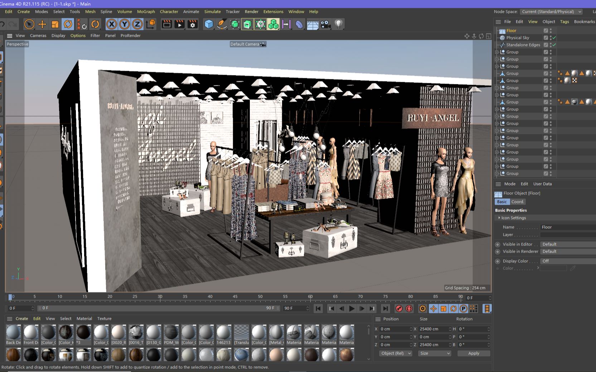Create a Light object

tap(338, 24)
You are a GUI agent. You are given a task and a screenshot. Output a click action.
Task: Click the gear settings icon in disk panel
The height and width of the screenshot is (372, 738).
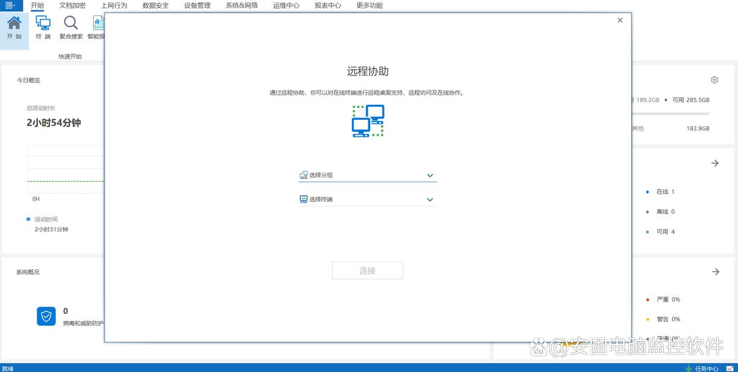[x=714, y=80]
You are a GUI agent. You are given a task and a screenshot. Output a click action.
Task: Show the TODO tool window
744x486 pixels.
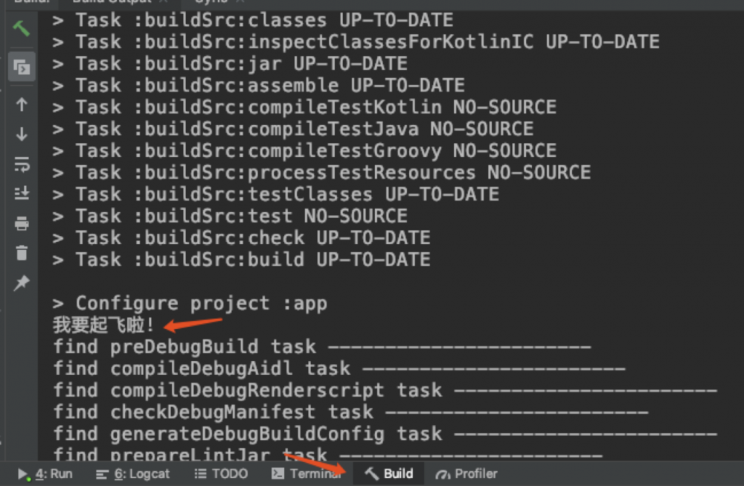(x=221, y=473)
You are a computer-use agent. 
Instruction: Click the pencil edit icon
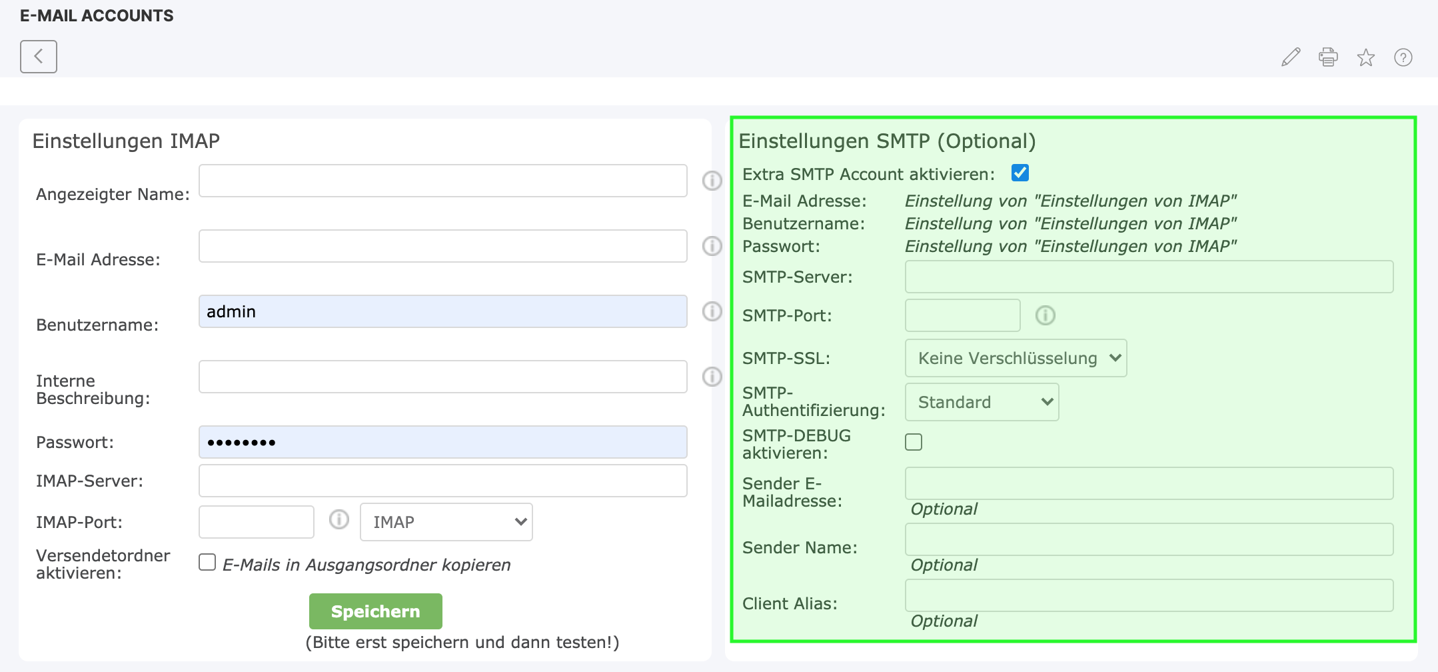(x=1291, y=57)
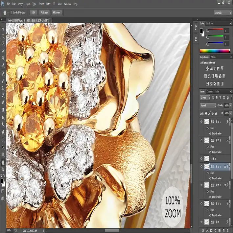
Task: Select the Zoom magnifier tool
Action: 3,170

....

> _Exercise task_
Copy every one of the entries above word for word, leaving out the pictures.

> _Answer to the problem_
Create a Light object

tap(338, 24)
You are a GUI agent. You are given a task and a screenshot. Output a click action.
Task: Click the gear settings icon in disk panel
The height and width of the screenshot is (372, 738).
[x=714, y=80]
You are a GUI agent. You are given a task and a screenshot. Output a click action.
Task: Show the TODO tool window
744x486 pixels.
(x=221, y=473)
You are a computer-use agent. 
Instruction: Click the pencil edit icon
(x=1291, y=57)
Task: Select the Zoom magnifier tool
Action: 3,170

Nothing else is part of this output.